Judge sides with NISD in student ID tracking case
Family of Andrea Hernandez claims ID fits biblical 'mark of the beast' definition
U.S. District Judge Orlando Garcia denied a Northside Independent School District magnet school student's injunction request against the district over a battle to not wear a school ID with a tracking chip on Tuesday.
Andrea Hernandez, a sophomore at the district's Science and Engineering academy on the John Jay campus, told the district she would not wear the new radio frequency ID badge because of religious beliefs saying it represented "the mark of the Beast," according to the book of Revelations in the Bible.
Northside ISD officials began a pilot program at Jay High School and at Jones Middle School for the 2012-13 school year using the new IDs, which contain a chip that allows school officials to locate students on campus during attendance counts and emergencies.
Improved attendance counts could bring the district added state funding.
The district originally offered Hernandez the option to wear a similar ID without the chip but she and her father refused, arguing that it would show they were promoting the plan.

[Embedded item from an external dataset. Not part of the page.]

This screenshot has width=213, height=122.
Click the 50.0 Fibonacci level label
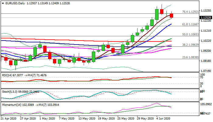pos(190,34)
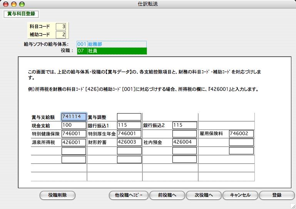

In a 25-page ruling, Garcia argued that Hernandez's refusal to wear the ID based on religious beliefs was adequately met by the district's offer of the chip-free ID. He also refuted the family's claim that wearing a chip-free ID violated her First Amendment right to free speech because the district does not use the IDs to send a message but to identify students and staff on campus.
In a statement released by the district, spokesperson Pascual Gonzalez wrote the ruling "affirms NISD's position that we did make reasonable accommodation to the student by offering to remove the RFID chip from the student's smart ID badge."
The Hernandez family did not comment on the ruling, saying only that they were conferring with their lawyer, John Whitehead, of the Rutherford Institute.
Despite the ruling, the district said it will allow Hernandez to return to the Jay campus to take her semester exams.
However, she must wear the chip-free ID for the second semester or transfer to her home campus of Taft high school when the semester begins on Jan. 22.